DATA SUPPLIED START
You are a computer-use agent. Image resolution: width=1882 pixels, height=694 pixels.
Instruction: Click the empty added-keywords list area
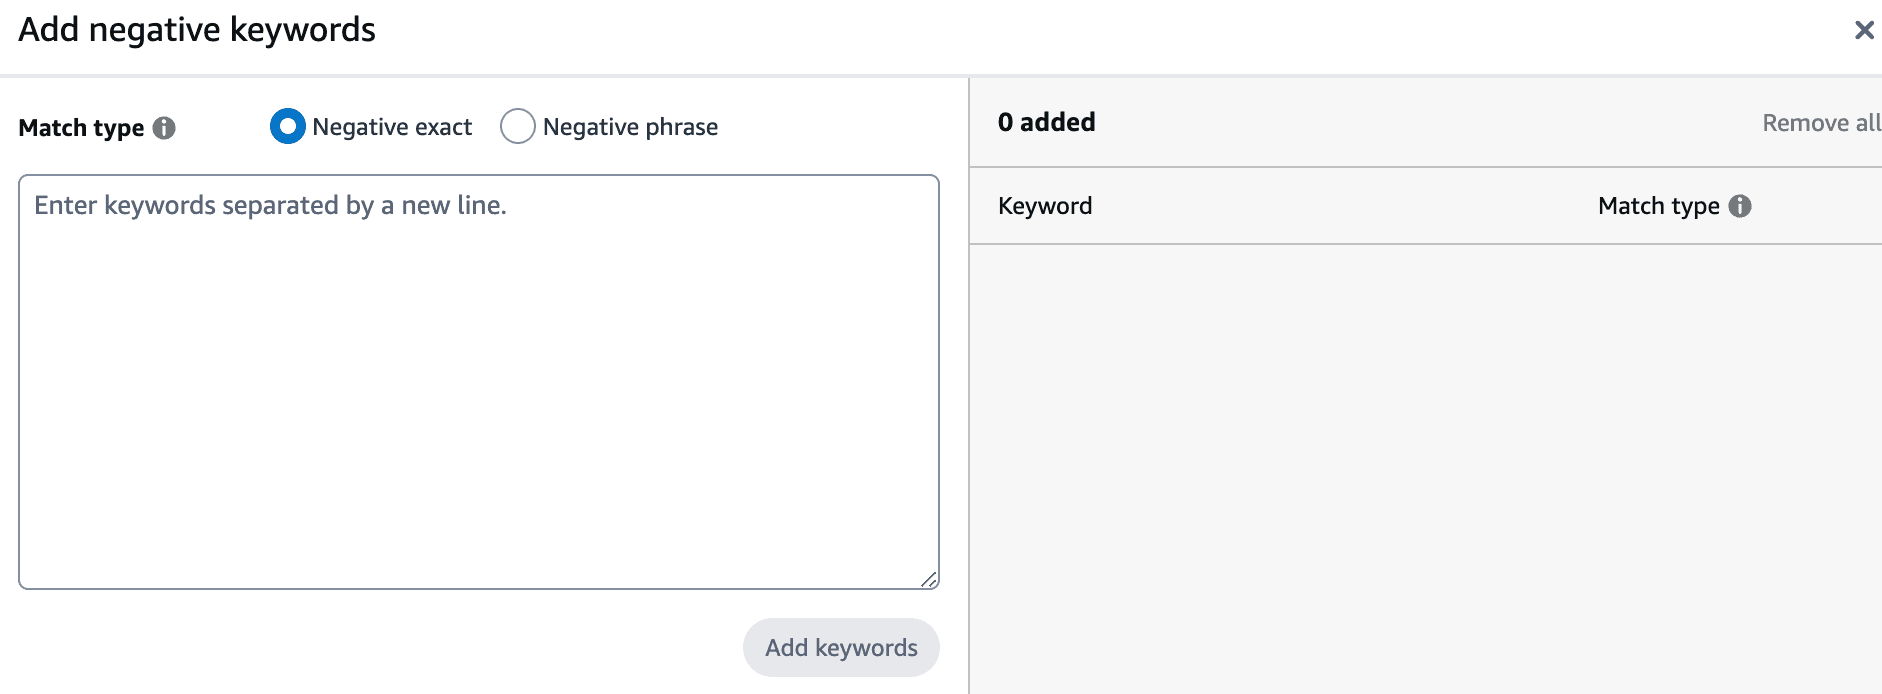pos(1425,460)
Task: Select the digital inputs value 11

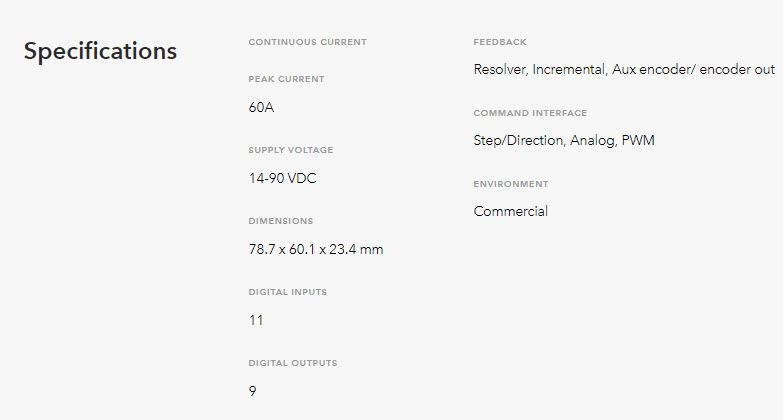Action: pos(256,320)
DATA SUPPLIED END
→ **PROBLEM TO SOLVE**
Leave the pictures aside and give every entry above again word for word.

→ **REPLY**
You are a computer-use agent. Image resolution: width=1882 pixels, height=694 pixels.
Instruction: Click the empty added-keywords list area
pos(1425,460)
Task: Select the digital inputs value 11

Action: pos(256,320)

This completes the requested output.